» Tasks for this exercise
(a) Reproduce word for word the part of the hand hewn bowls thread between "A good bowl" and "let me know.", inclusive.
(b) Present every line of the entries under Collected data as a Markdown table with the columns "Row" and "Line", skipping blank lines. Leave the pictures out of the table.

» Extracted text
— begin —

# A couple hand hewn bowls



## mta1019 (Dec 1, 2012)

A couple of my hand hewn bowls. One red oak and the other spalted maple.

[attachment=14192]

[attachment=14193]


----------



## Twig Man (Dec 1, 2012)

I like!! its alot of fun doing this type of bowl isnt it


----------



## mta1019 (Dec 1, 2012)

Twig Man said:


> I like!! its alot of fun doing this type of bowl isnt it



Thanks !! Yes it is rewarding, I dont do it enough do to time constraints but I just love sitting at my stump chopping.


----------



## bearmanric (Dec 1, 2012)

Those are cool nice work. Rick


----------



## mta1019 (Dec 1, 2012)

bearmanric said:


> Those are cool nice work. Rick



Thanks Rick !!


----------



## gvwp (Dec 1, 2012)

I've seen these bowls in person. Aamazing work!


----------



## mta1019 (Dec 1, 2012)

gvwp said:


> I've seen these bowls in person. Aamazing work!



Thanks !!


----------



## Talisman1A (Dec 5, 2012)

Do you have any instructions on how to start to make these bowls ? I've got some Lumber that I would love to use for something like this if possible. What all do I need , to just even begin to start ?


----------



## mta1019 (Dec 6, 2012)

Talisman1A said:


> Do you have any instructions on how to start to make these bowls ? I've got some Lumber that I would love to use for something like this if possible. What all do I need , to just even begin to start ?



A good bowl adze, a couple gouges, a good wooden mallet, cabinet scrapers, alot of patience....Thats what I learned on anyway. Check hand hewn bowls out with a google.search. it is great fun and when done you feel like you have really worked on something. I suggest you look into it if at all interested....you wont be sorry. If you have anymore questions let me know.
Mark


----------

— end —

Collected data
— begin —

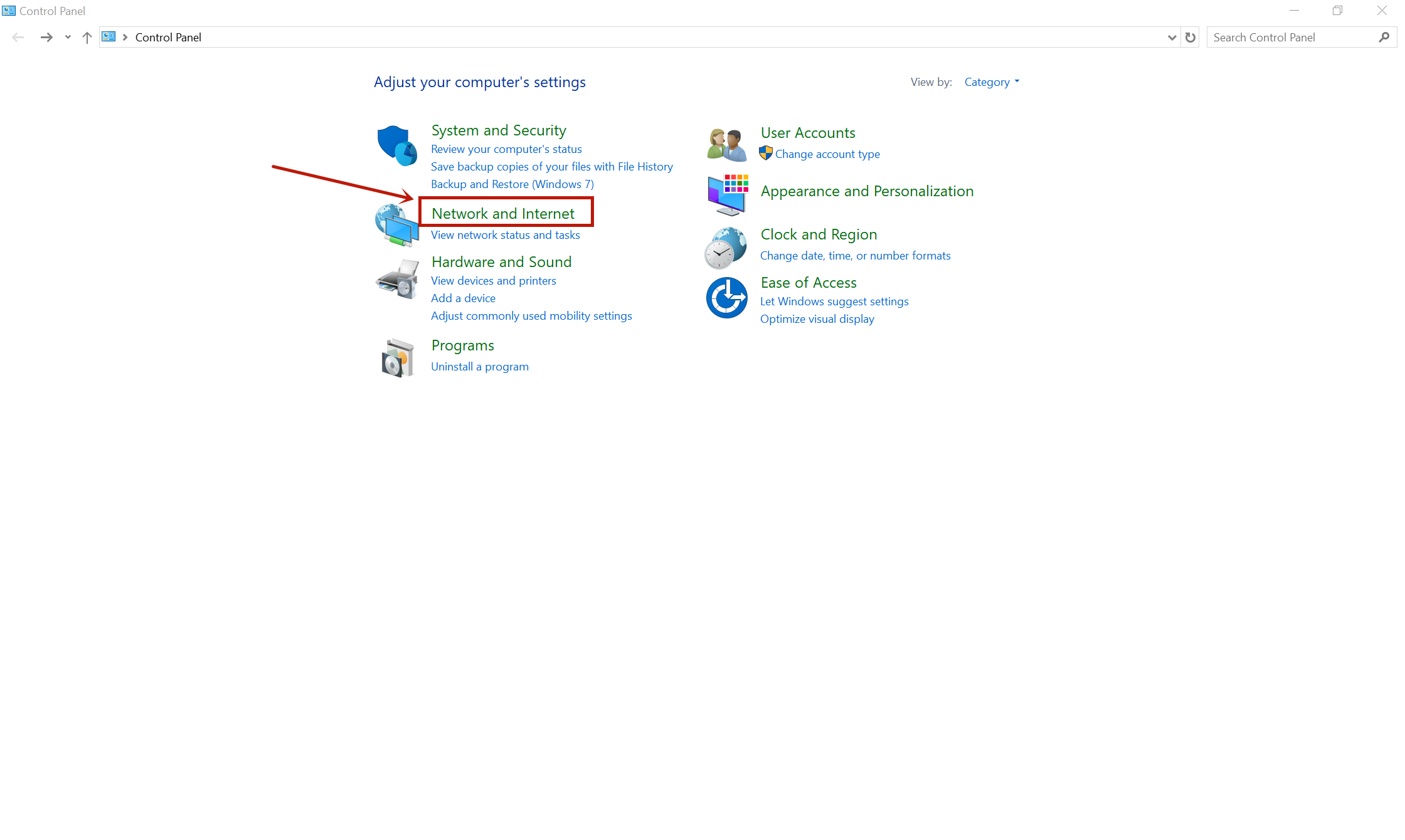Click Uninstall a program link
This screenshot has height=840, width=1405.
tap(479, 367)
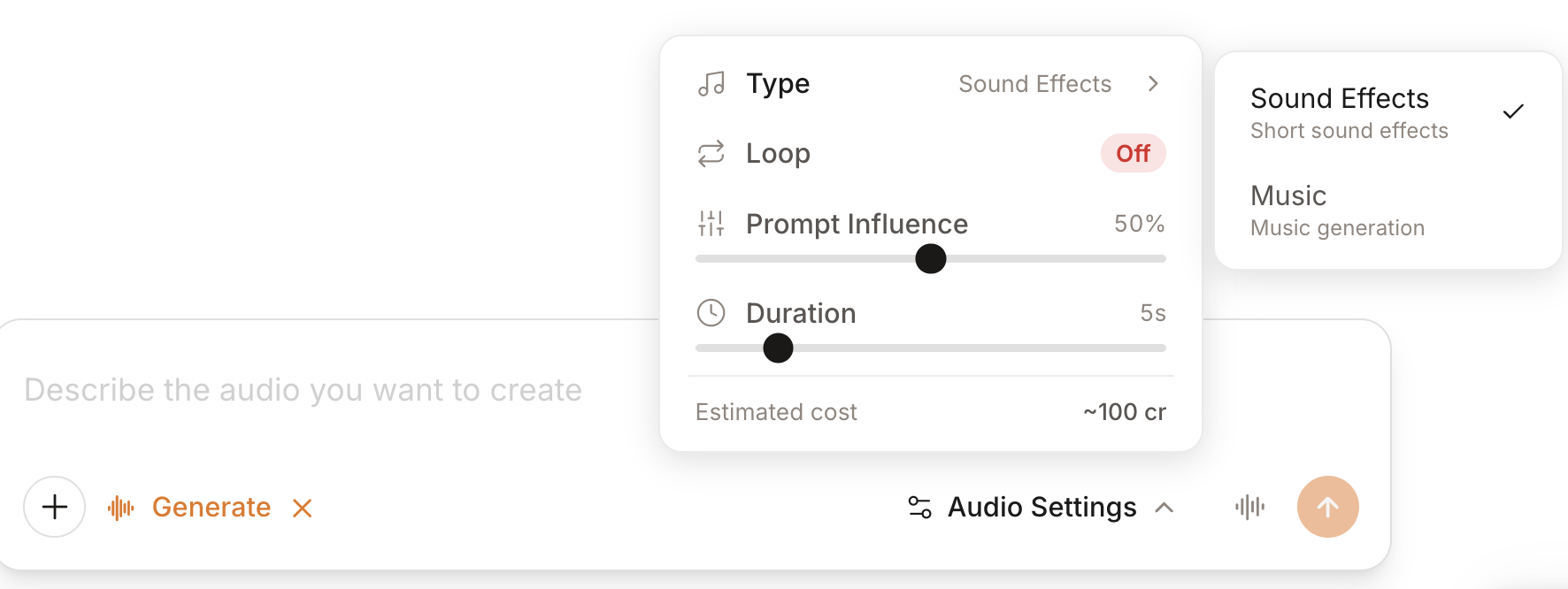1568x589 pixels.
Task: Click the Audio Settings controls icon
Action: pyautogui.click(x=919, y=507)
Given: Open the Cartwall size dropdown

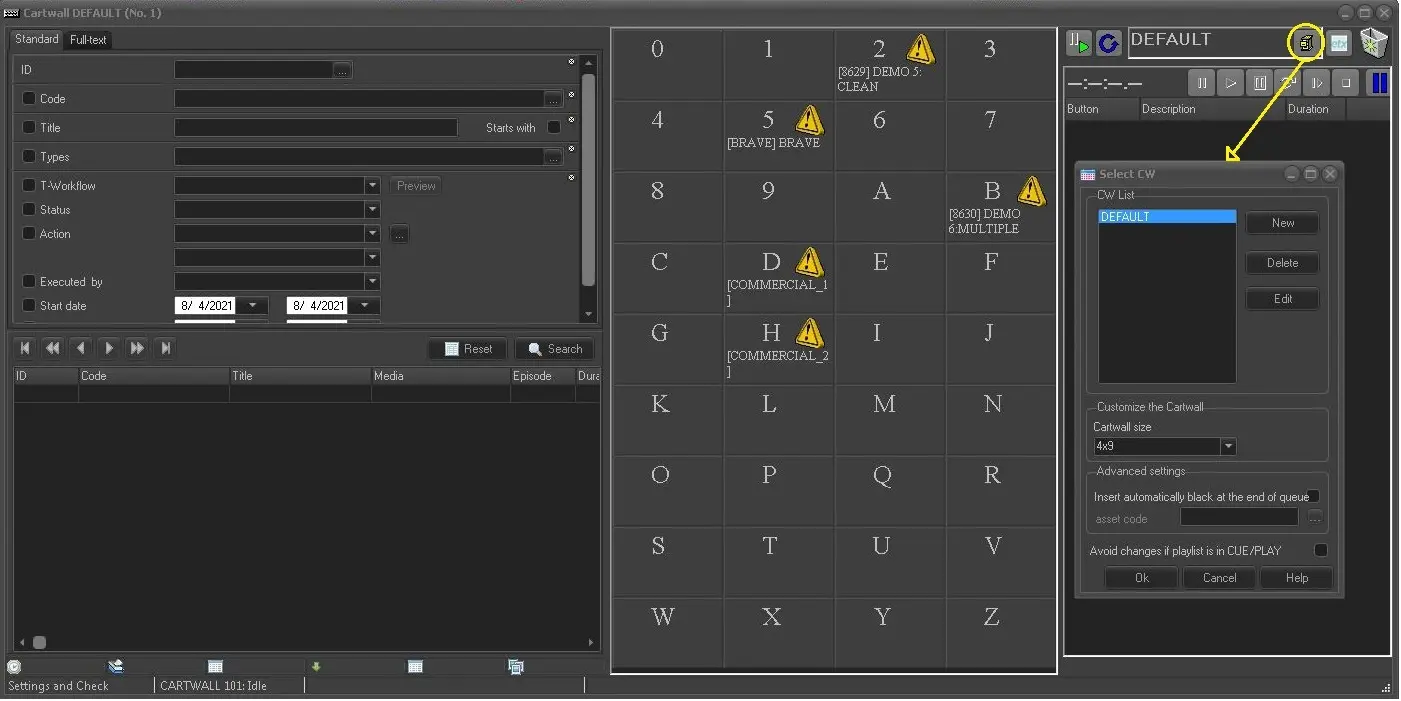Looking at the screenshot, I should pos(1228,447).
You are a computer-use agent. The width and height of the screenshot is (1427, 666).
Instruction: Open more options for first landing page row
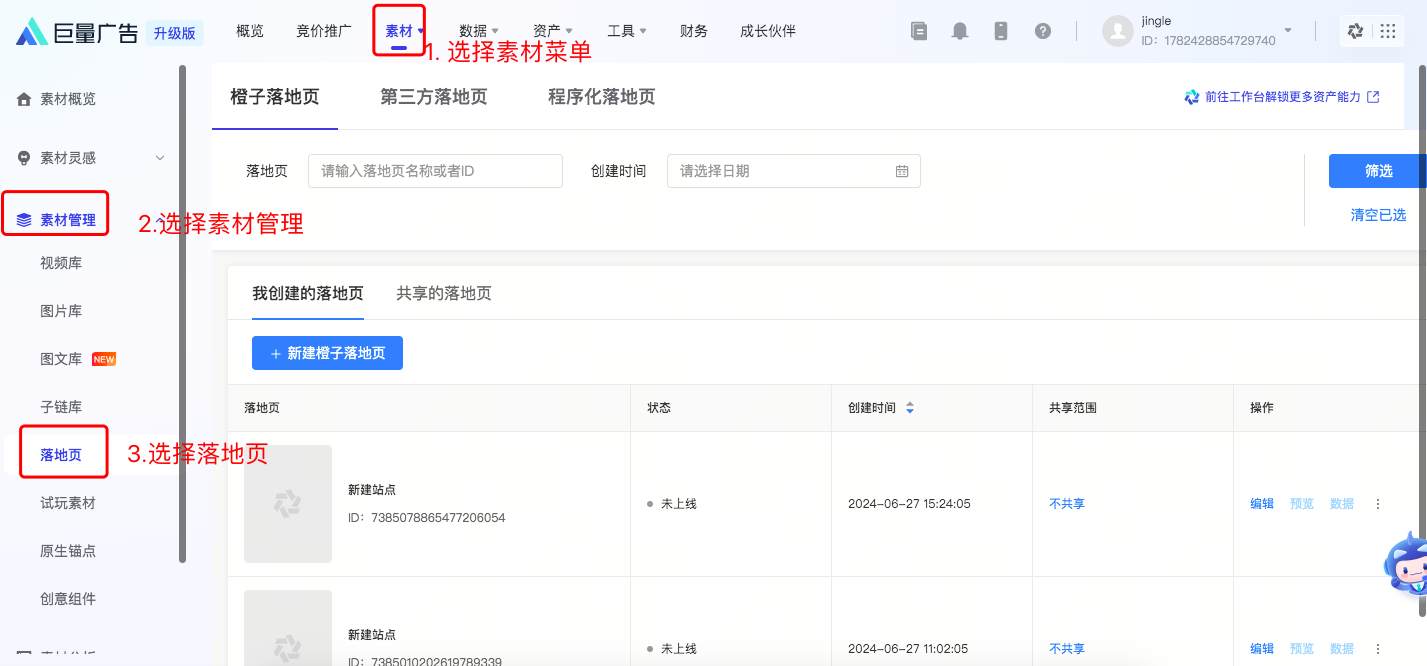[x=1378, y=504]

— end —

» The replies
(a)
A good bowl adze, a couple gouges, a good wooden mallet, cabinet scrapers, alot of patience....Thats what I learned on anyway. Check hand hewn bowls out with a google.search. it is great fun and when done you feel like you have really worked on something. I suggest you look into it if at all interested....you wont be sorry. If you have anymore questions let me know.

(b)
| Row | Line |
|---|---|
| 1 | Click Uninstall a program link |
| 2 | This screenshot has height=840, width=1405. |
| 3 | tap(479, 367) |
| 4 | 1568x589 pixels. |
| 5 | Task: Click the Audio Settings controls icon |
| 6 | Action: pyautogui.click(x=919, y=507) |
| 7 | Given: Open the Cartwall size dropdown |
| 8 | Looking at the screenshot, I should pos(1228,447). |
| 9 | You are a computer-use agent. The width and height of the screenshot is (1427, 666). |
| 10 | Instruction: Open more options for first landing page row |
| 11 | [x=1378, y=504] |